What is expected ::
Transcribe, word for word, only the lines from the one containing "Viewport: 2236px width, 1056px height." through the end of the material below. Pictures stay out.

The input ::

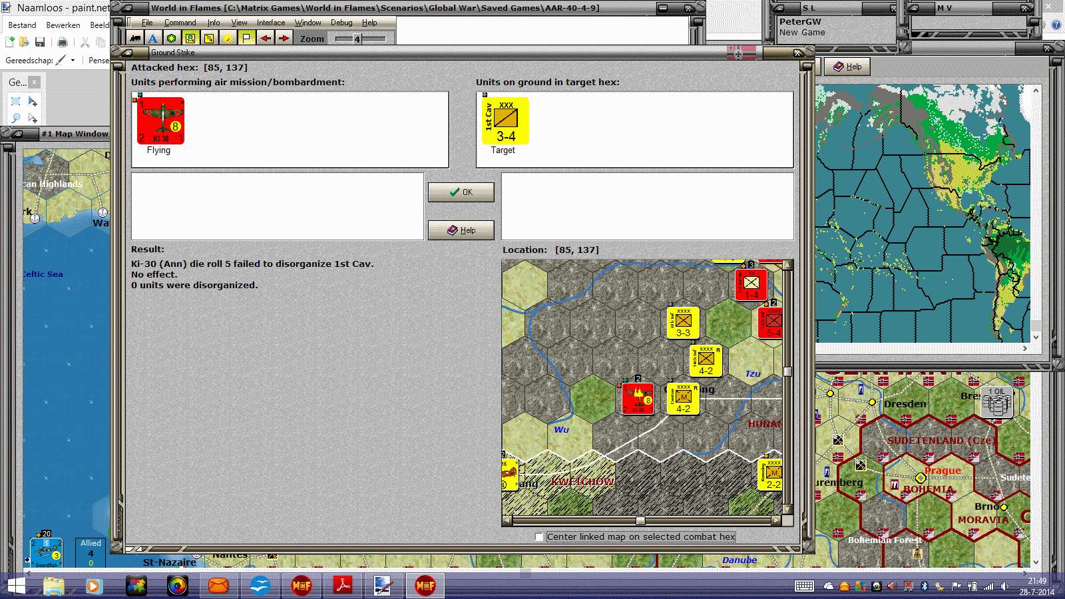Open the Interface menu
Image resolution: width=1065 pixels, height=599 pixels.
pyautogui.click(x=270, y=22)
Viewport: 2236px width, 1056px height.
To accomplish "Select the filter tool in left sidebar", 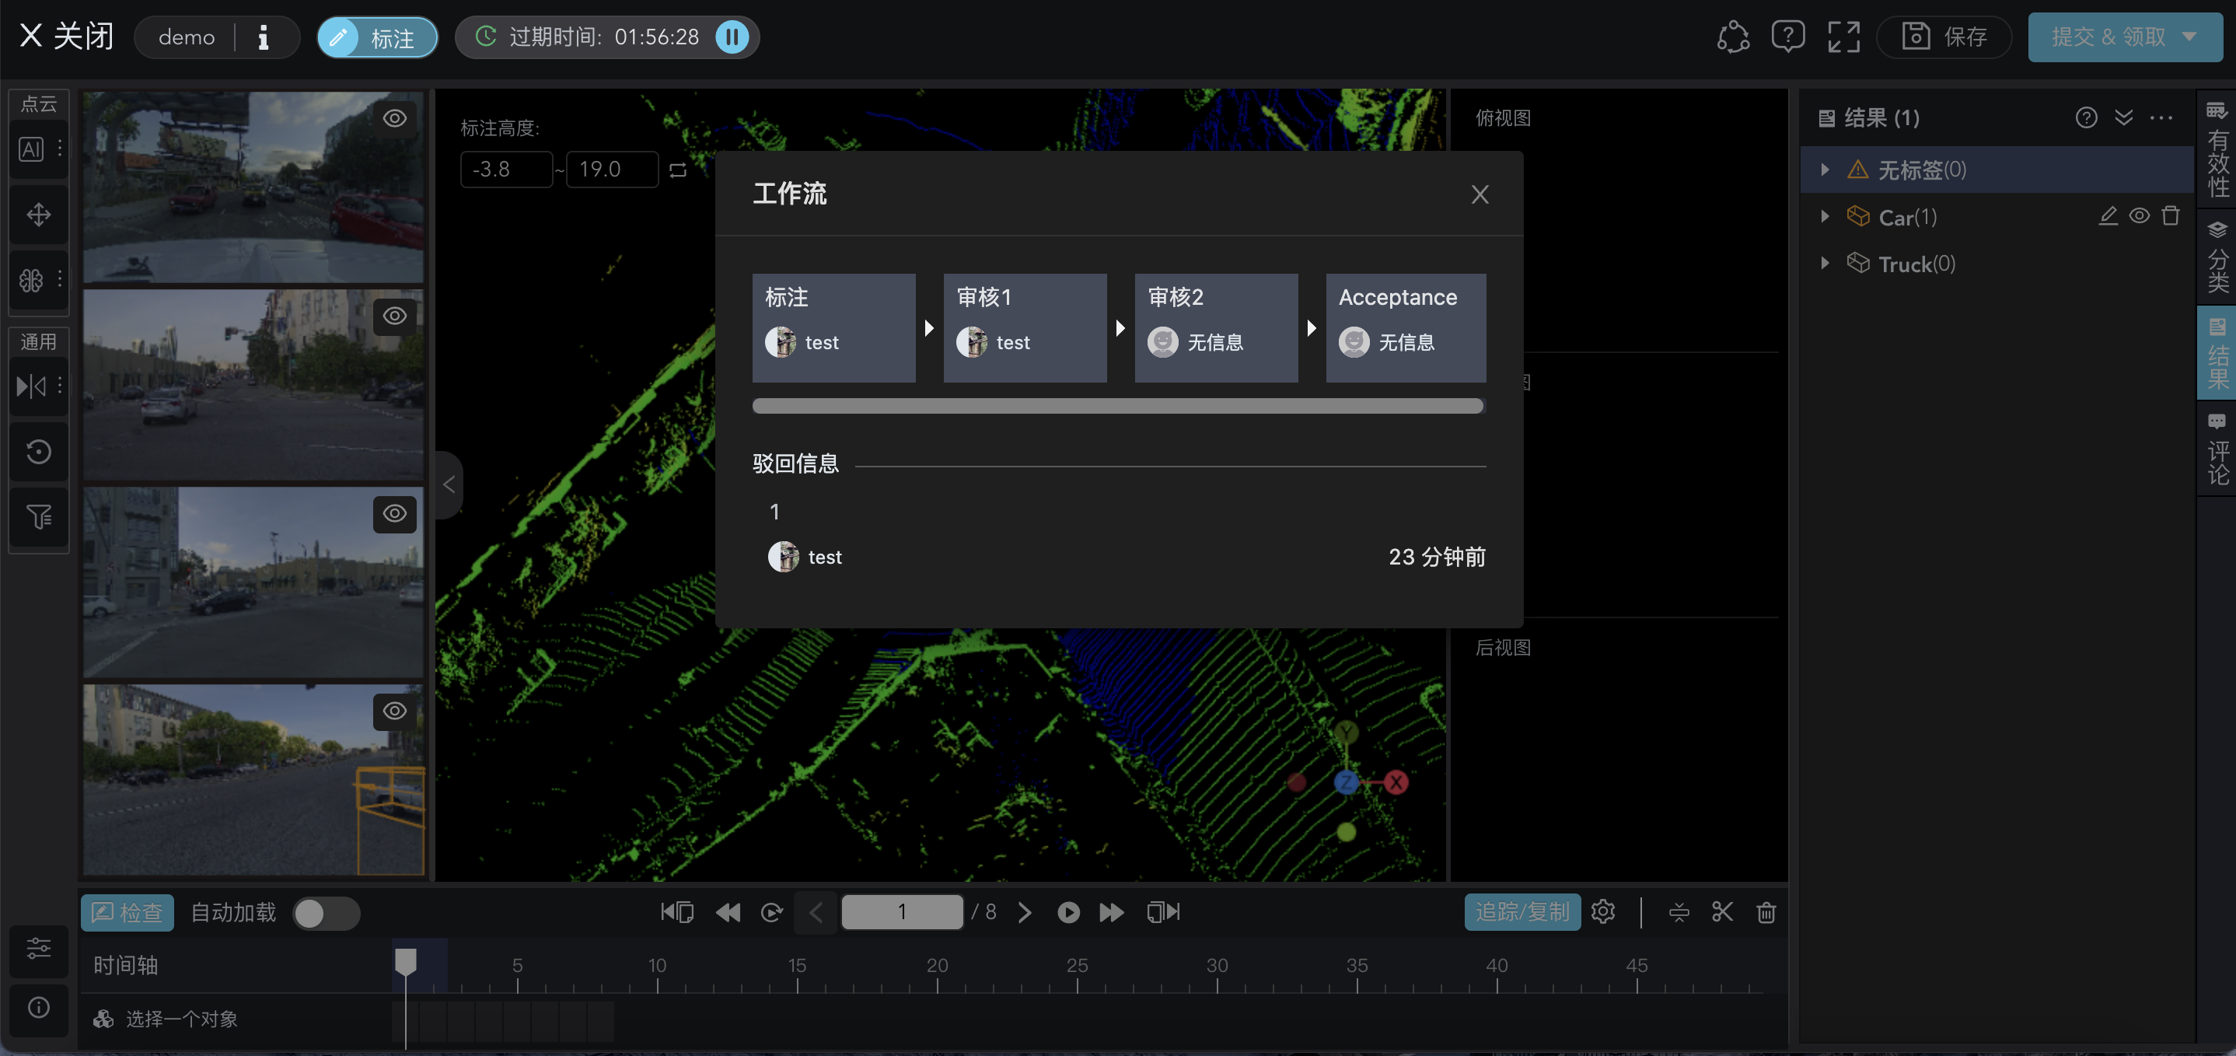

Task result ::
Viewport: 2236px width, 1056px height.
To accomplish "Select the filter tool in left sidebar", 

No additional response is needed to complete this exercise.